How the FinTech Boot Camp Transformed Marc Weimer’s 10-Year Banking Career
Marc Weimer graduated college in the midst of the 2008 recession — so moving across the country wasn’t an issue when he received a great job offer right out of school. A lifelong Chicagoan, Marc ended up moving to Houston, Texas, and jump-started his decade-long career in banking.
As a Director, Sr. Treasury Officer at Bank of America’s Global Transaction Services, Marc helps large, multinational energy and power corporations evaluate and implement day-to-day cash management solutions that support their financial transformation initiatives. His team helps these companies efficiently and effectively manage working capital, oftentimes by replacing legacy technologies and deploying new ones. Increasingly leveraging cloud infrastructure and machine learning, the team cuts costs and improves financial accuracies in the process. Naturally, Marc was curious to learn more about the technology that made these solutions tick.
“I began exploring tech boot camps because I wanted to get hands-on experience,” said Marc. “I wanted to gain an in-depth understanding of emerging fintech tools beyond the talking points so I could help point clients in the right direction. Knowing what you can do with each of these tools, where can you deploy them, and where other options are optimal was my goal.”
Rice University FinTech Boot Camp was the first long-form fintech program offered in the U.S. — and Marc was part of its inaugural cohort. The boot camp transformed the way he approached and performed a job that he had already held for five years. These are some of the biggest changes he’s noticed in his career since completing the boot camp.
Gaining an understanding of today’s technologies
“Our clients’ expectations are growing exponentially,” said Marc. “As a member of an established financial institution, everything from what we need to deliver to how we need to deliver it is changing. Fintech is challenging our industry, in large part because of how these clients are used to interacting with technology in their personal lives.”
From APIs to data visualization, machine learning to natural language processing, and neural networks to blockchain, there is no shortage of new technologies directly impacting Marc’s day-to-day role and responsibilities. And each one of these topics were covered — in some capacity — during the boot camp. Marc estimates that he put about 600 hours total into his studies. Through it all, he continued his full-time job at Bank of America and became a first-time father.
“Looking back, I now realize I had a superficial idea of what all of these technologies were before the boot camp,” said Marc. “As the son of a computer programmer, I was familiar with a few coding languages, but I definitely wasn’t a coder. By no means was the class easy, but I stuck it out. Our instructor was excellent. He was enthusiastic and knowledgeable, pushed us outside our comfort zones, and pointed us towards useful resources. Once we got deeper into the concepts and practiced deploying different languages into solutions, it all clicked, and my understanding of the tools multiplied. I was skeptical of getting into the code, but now I realize how much more I understand because of that foundation and experience.”

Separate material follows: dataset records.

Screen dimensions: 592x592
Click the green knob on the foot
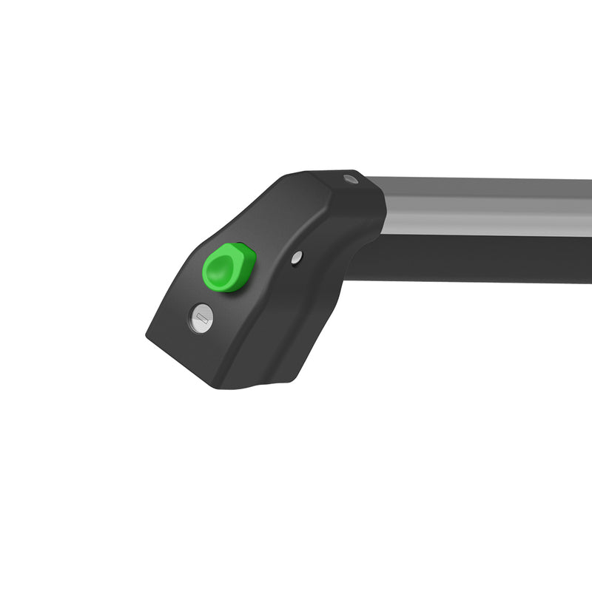coord(229,266)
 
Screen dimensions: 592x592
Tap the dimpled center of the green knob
coord(223,268)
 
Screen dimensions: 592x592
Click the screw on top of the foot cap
coord(350,179)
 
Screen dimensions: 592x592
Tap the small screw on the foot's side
coord(296,257)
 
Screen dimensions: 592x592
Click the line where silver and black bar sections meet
coord(488,237)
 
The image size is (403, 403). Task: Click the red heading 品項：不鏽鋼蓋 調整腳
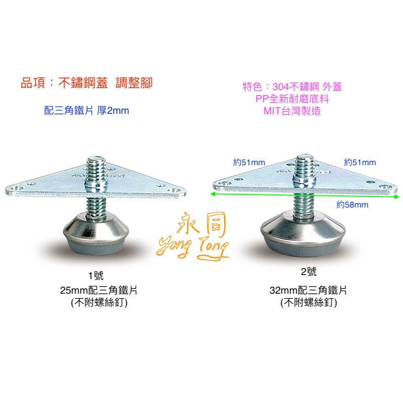click(x=87, y=83)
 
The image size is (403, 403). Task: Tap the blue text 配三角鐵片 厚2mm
click(x=87, y=110)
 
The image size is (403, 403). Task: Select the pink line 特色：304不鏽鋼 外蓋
click(x=292, y=87)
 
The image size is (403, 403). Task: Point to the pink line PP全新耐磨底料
click(x=292, y=99)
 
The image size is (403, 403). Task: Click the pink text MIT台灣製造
click(x=292, y=111)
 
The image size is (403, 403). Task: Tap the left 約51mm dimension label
click(x=249, y=162)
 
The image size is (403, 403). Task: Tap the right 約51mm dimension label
click(x=360, y=162)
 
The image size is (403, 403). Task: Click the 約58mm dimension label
click(x=352, y=205)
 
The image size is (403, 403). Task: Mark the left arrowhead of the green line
click(x=212, y=194)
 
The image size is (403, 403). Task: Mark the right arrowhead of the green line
click(x=396, y=197)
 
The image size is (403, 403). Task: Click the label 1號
click(x=96, y=276)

Applying a new skill set — and mindset — to his old role
Marc was impressed with how the course molded to the students’ feedback and needs, adjusting the material along the way to avoid burnout and provide maximum support to students. The diversity of student backgrounds brought in a range of interesting perspectives — and the opportunity to work with more experienced students was particularly helpful. Now, Marc feels a lot more competent in his understanding of fintech, and exceedingly confident in his ability to service his clients.
“My clients are some of the largest energy companies in the world and they’re looking to us to suggest tools for their financial transformation,” Marc said. “Whether they’re looking to deploy them externally as part of their client-facing offerings or internally to help the efficiency of their own operations, it’s my job to advise them on the different solutions available for the specific problems they’re trying to solve. There’s no question that I’m better equipped to do that now.”
Realizing his newfound potential — and running with it
Soon after the boot camp ended, Marc met with the head of IT of a large client and his direct reports. Usually, Marc would bring a colleague with a technology or product deployment background, but nobody could make the meeting on short notice — and he didn’t want to lose the opportunity.
“I had created a deck, and began to talk through some concepts Bank of America is deploying,” said Marc. “What I thought was going to be a one-sided presentation became one of the most fruitful conversations of my whole career. I entered the room with a whole new depth of understanding, and to speak on the same level as a CIO, whose role is fully immersed in technology, was incredible. I came out of it praised for both my personal achievements and those of Bank of America.”
For Marc, that experience summed up what he gained from the boot camp. He didn’t go into the boot camp to change careers or land a new role. He did it to thrive in his current role — and that’s exactly what happened.
“I believe I have more worth and value at work now,” he said. “I received a promotion last year, and I think the boot camp played a large role in that. I’m able to have conversations and solve problems that I wouldn’t be able to if it weren’t for taking the course. I still have a lot to learn in the fast-evolving field — but I feel significantly more empowered to make my institution better and move forward my career.”